Larger implications of Heartbleed
I was looking at Heartbleed bug code and it appears that it is not a buffer overflow. Rather, the buffer is left unfilled and the receiver fooled. The receiver just echoes the data which the sender sends and thinking that the sender has sent more data, it reverts data from its own memory.
While most overflow checks will check if the input is more than the input size mentioned, do they also check if the input is less than the input size mentioned? It appears that some static code analysis tools — namely Frama-C – would have flagged some warning on some aspects of this bug but given that most people run such tools while really not setting all conditions meant to do a thorough check mainly due to time constraints (a thorough check takes more time for the tool to run), it would have been missed out in most likelihood. Also, the OpenSSL developers were not successful in detecting it.
This also gives rise to possibilities that this kind of bug might be present in other software. After all, this is a new kind of bug — memory containing possibly sensitive data was used due to lack of bound check and it is possible that similar bugs could be present elsewhere.
This would be worth investigating. In fact, a huge number of open-source software right from the Linux source, to other prevalent software such as Apache could be a good place to start with. Also, an equivalent analysis of binary code could be done on popular tools such as WhatsApp or Skype.

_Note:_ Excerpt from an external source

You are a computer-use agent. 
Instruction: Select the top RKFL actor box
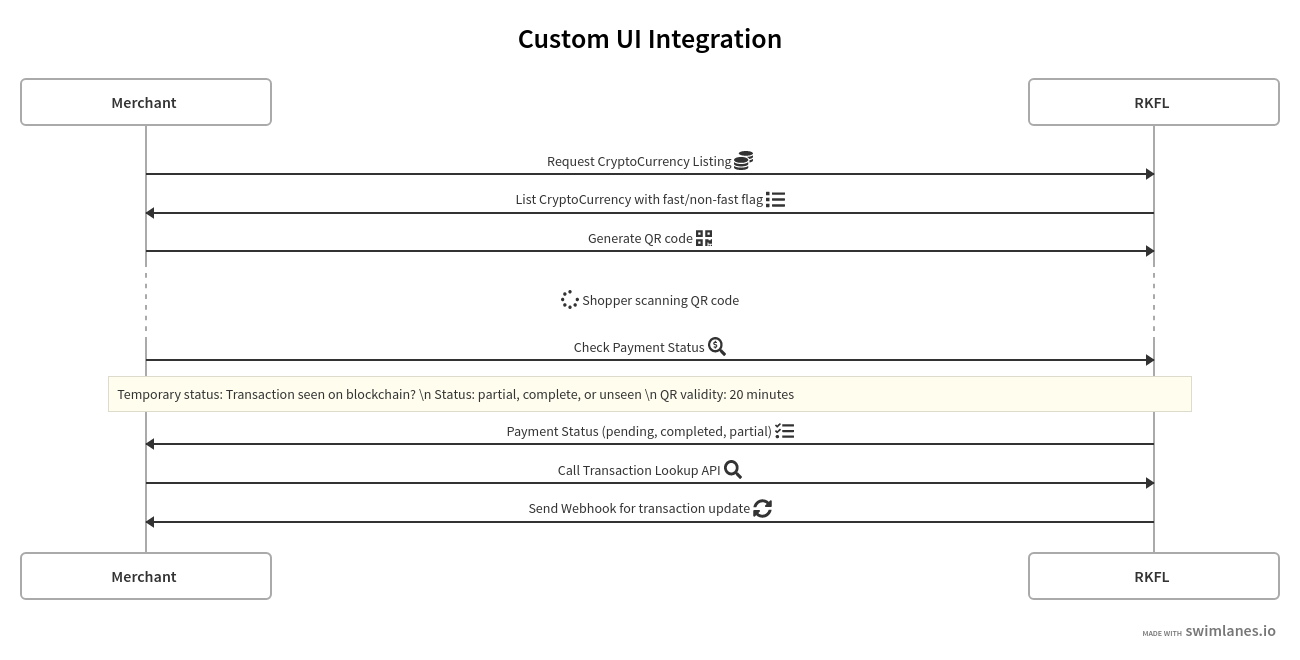point(1154,102)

The Heartbleed bug is also a tragic commentary on the state of security in the industry today. Why don’t we yet have a fool-proof method that finds out such bugs before release? A recent post on the OpenSSL mailing list said that while companies are willing to fund for more features to be implemented, it is difficult to get funding for routine tasks.
Hopefully, a day will arise where we would have found all such bugs before the software is released.